После того случая вся жизнь Ивана Голикова перевернулась и изменилась. Рукопись, которую он должен был сдать в ближайшее время, он утопил там же, где утопилась бедная девушка. А к вечеру с ним случился удар, и пришлось вызывать сразу двух специалистов: врачей и психиатров. Он зашел в довольно большие долги, когда не выполнил условия контракта и будучи не в силах смириться с осознанием того обстоятельства, что он мог спасти девушку(по его мнению), Иван попал в психиатрическую больницу. Вот до какой степени тяжко он переносил происшествие!

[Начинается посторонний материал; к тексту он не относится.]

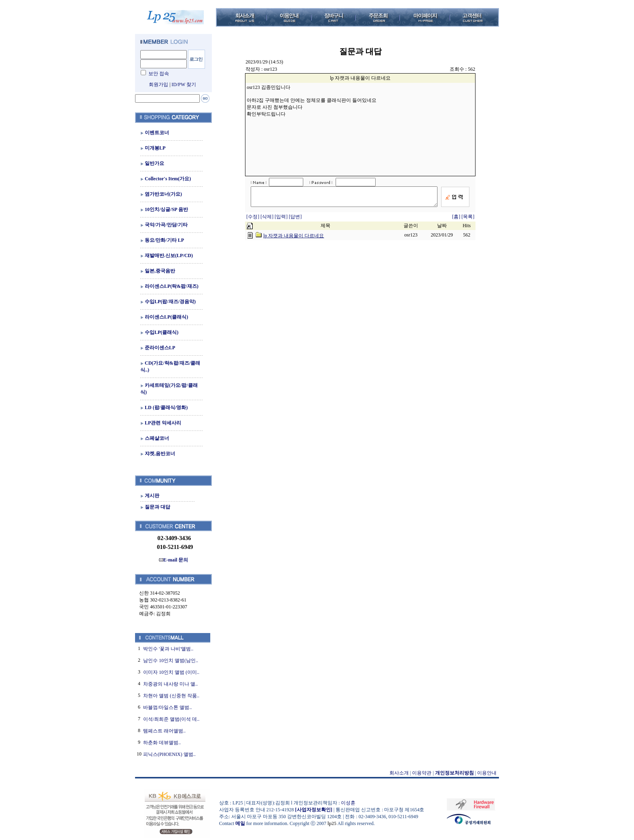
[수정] (253, 220)
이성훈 (348, 803)
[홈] (456, 220)
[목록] (468, 220)
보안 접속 (158, 74)
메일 (240, 823)
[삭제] (267, 220)
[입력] (281, 220)
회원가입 (158, 84)
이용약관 (422, 773)
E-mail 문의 (173, 560)
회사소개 (399, 773)
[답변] (295, 220)
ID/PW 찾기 (184, 84)
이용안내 (487, 773)
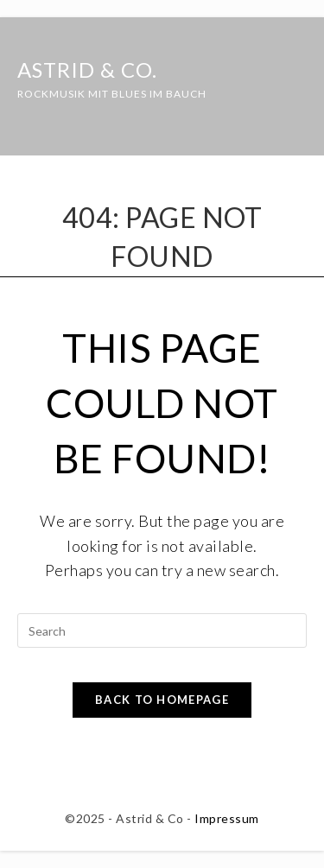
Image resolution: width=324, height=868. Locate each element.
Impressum (226, 818)
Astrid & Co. (111, 79)
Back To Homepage (162, 700)
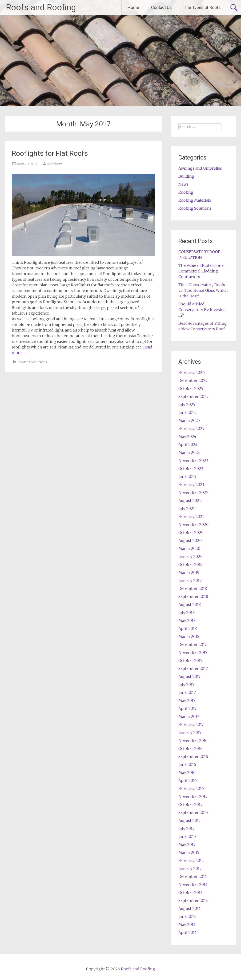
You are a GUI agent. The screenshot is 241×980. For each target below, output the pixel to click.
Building (186, 176)
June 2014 (187, 916)
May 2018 (187, 620)
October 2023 (191, 468)
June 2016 (187, 764)
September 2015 (193, 812)
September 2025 (193, 396)
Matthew (54, 164)
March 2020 (189, 549)
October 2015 (190, 804)
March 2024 (189, 452)
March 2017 (189, 716)
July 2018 (187, 612)
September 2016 (193, 756)
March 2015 (189, 853)
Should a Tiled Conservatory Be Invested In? (202, 310)
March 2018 (189, 636)
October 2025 (191, 388)
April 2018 (188, 628)
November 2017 (193, 652)
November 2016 (193, 740)
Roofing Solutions (32, 362)
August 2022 (190, 500)
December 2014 (193, 877)
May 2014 (187, 924)
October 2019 (190, 565)
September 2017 (193, 668)
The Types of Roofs (202, 7)
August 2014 (190, 908)
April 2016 (188, 780)
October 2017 (190, 660)
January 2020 (190, 557)
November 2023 (193, 460)
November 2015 (193, 796)
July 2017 (187, 684)
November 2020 (193, 524)
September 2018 (193, 597)
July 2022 (187, 508)
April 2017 (187, 708)
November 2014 (193, 885)
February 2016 (191, 788)
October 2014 (190, 892)
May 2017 (187, 700)
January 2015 (190, 869)
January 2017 (190, 732)
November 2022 (193, 492)
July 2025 (187, 404)
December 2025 (193, 380)
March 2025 (189, 420)
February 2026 (192, 372)
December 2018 (193, 589)
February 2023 (191, 484)
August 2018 (190, 605)
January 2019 (190, 581)
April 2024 (188, 444)
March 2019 (189, 573)
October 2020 (191, 532)
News (184, 184)
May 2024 (187, 436)
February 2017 (191, 724)
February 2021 (191, 516)
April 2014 (188, 932)
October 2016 (190, 748)
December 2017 (193, 644)
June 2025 (187, 412)
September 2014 (193, 900)
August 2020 (190, 540)
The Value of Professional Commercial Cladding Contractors (201, 271)
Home (133, 7)
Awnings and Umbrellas (200, 168)
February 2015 (191, 861)
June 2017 (187, 692)
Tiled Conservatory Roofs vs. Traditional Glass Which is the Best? (203, 290)
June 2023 (187, 476)
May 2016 (187, 772)
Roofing (186, 192)
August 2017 (190, 676)
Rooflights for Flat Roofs (50, 153)
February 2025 (192, 428)
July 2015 (187, 829)
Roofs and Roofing (41, 8)
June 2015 (187, 837)
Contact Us (161, 7)
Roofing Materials (195, 200)
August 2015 (190, 820)
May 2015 (187, 845)
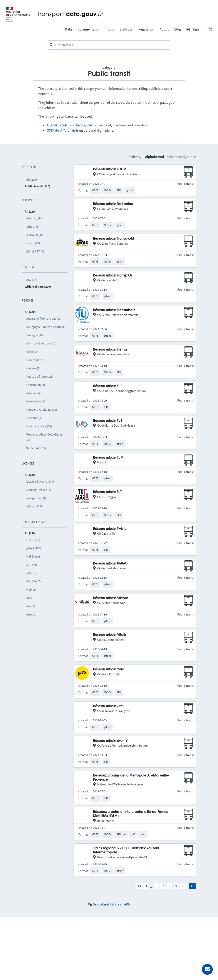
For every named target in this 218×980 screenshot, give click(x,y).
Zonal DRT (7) (35, 251)
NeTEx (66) (33, 557)
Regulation (146, 29)
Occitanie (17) (35, 418)
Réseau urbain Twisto (110, 529)
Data (68, 29)
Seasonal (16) (35, 235)
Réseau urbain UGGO (110, 563)
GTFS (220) (33, 540)
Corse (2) (32, 352)
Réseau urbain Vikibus (111, 598)
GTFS (51, 125)
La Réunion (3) (35, 385)
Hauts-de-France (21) (39, 376)
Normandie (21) (36, 401)
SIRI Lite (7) (33, 581)
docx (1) (31, 606)
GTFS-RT (63, 125)
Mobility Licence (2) (38, 490)
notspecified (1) (36, 498)
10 (183, 886)
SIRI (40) (32, 565)
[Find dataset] (109, 45)
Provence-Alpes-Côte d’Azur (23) (44, 437)
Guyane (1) (33, 368)
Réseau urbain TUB (108, 386)
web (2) (31, 590)
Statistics (126, 29)
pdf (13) (31, 573)
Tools (110, 29)
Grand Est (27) (35, 360)
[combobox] (109, 45)
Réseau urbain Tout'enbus (113, 204)
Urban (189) (34, 243)
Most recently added (182, 156)
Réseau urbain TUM (108, 458)
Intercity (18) (34, 218)
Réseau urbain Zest (108, 706)
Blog (177, 29)
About (164, 29)
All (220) (32, 180)
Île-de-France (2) (36, 448)
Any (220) (32, 280)
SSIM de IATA (56, 130)
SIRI (89, 125)
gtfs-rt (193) (33, 548)
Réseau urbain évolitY (110, 741)
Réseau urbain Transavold (114, 239)
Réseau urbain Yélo (109, 669)
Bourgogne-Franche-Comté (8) (46, 327)
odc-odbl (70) (35, 506)
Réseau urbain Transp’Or (112, 275)
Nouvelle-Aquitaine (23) (41, 410)
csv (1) (30, 598)
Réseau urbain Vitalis (110, 635)
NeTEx (81, 125)
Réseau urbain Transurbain (114, 310)
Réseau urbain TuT (107, 492)
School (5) (33, 226)
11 (192, 886)
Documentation (89, 29)
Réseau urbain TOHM (110, 169)
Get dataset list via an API (111, 904)
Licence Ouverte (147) (40, 482)
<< (139, 886)
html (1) (31, 614)
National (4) (34, 393)
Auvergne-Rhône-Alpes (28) (44, 318)
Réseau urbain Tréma (110, 350)
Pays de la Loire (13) (39, 426)
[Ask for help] (207, 969)
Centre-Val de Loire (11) (41, 343)
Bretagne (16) (35, 335)
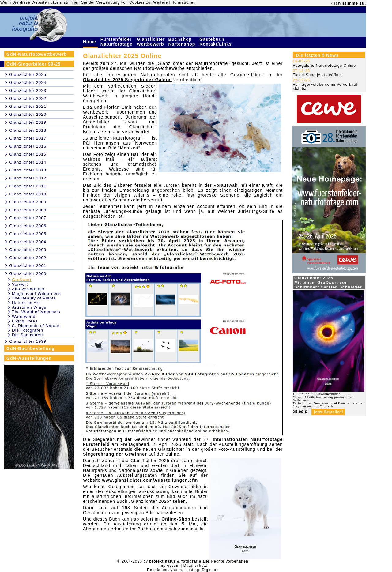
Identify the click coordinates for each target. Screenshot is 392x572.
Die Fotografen (28, 330)
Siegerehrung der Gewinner (115, 454)
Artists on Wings (29, 307)
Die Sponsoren (27, 335)
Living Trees (25, 321)
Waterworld (24, 316)
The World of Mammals (36, 312)
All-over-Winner (28, 289)
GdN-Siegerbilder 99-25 (33, 64)
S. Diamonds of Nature (36, 326)
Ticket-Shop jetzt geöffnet (317, 75)
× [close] (332, 3)
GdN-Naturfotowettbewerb (36, 54)
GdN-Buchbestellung (30, 348)
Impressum (169, 566)
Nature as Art (26, 303)
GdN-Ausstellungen (29, 358)
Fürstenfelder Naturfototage (117, 42)
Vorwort (20, 284)
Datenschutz (195, 566)
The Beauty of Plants (34, 298)
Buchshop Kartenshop (182, 42)
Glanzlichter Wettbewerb (151, 42)
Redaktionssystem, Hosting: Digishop (183, 570)
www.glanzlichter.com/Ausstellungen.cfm (150, 480)
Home (90, 42)
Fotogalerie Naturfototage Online (324, 66)
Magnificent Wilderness (36, 293)
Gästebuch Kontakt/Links (216, 42)
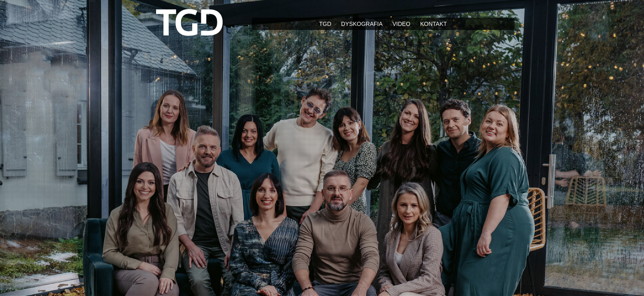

В больнице он провел всего пару месяцев, потом оттуда его выписали и вот уже три года минуло с тех событий, а вернуться к достойной и сильной литературной деятельности у него не получается. Все его работы стали очень мрачными и помимо мрачности – не очень понятными. Потому издательства резонно отказывают Ивану Федоровичу. Отсюда и большая беднота, в которой теперь оказался писатель.
И вот, он шел к себе домой по Невскому, уже изрядно вымокнув. Луж, по которым он шлепал, писатель не замечал.
2.
- Ты что-то выбираешь? – мягко спросил Голиков.
- Нет. Я просто смотрю на то, что мне хочется. Я не могу что-то купить. Мне не на что, – ворковала маленькая девочка, лет 6-7.
- Может быть, твоя мама сможет тебе купить, как думаешь? Где она? Давай вместе попросим ее, а?
- Не получится. Моя мама умерла. Уже давно. А от папы я ушла. Я теперь одна живу, на улице.
- Одна? Девочка, ты что? Скажи, как тебя зовут? Давай я отведу тебя домой и…
- Нет! Я не хочу домой, не пойду домой! Ни за что! Он очень плохой, я его боюсь! – закричала девочка и дала понять Ивану, что из дому она ушла из-за отца. Это он плохой.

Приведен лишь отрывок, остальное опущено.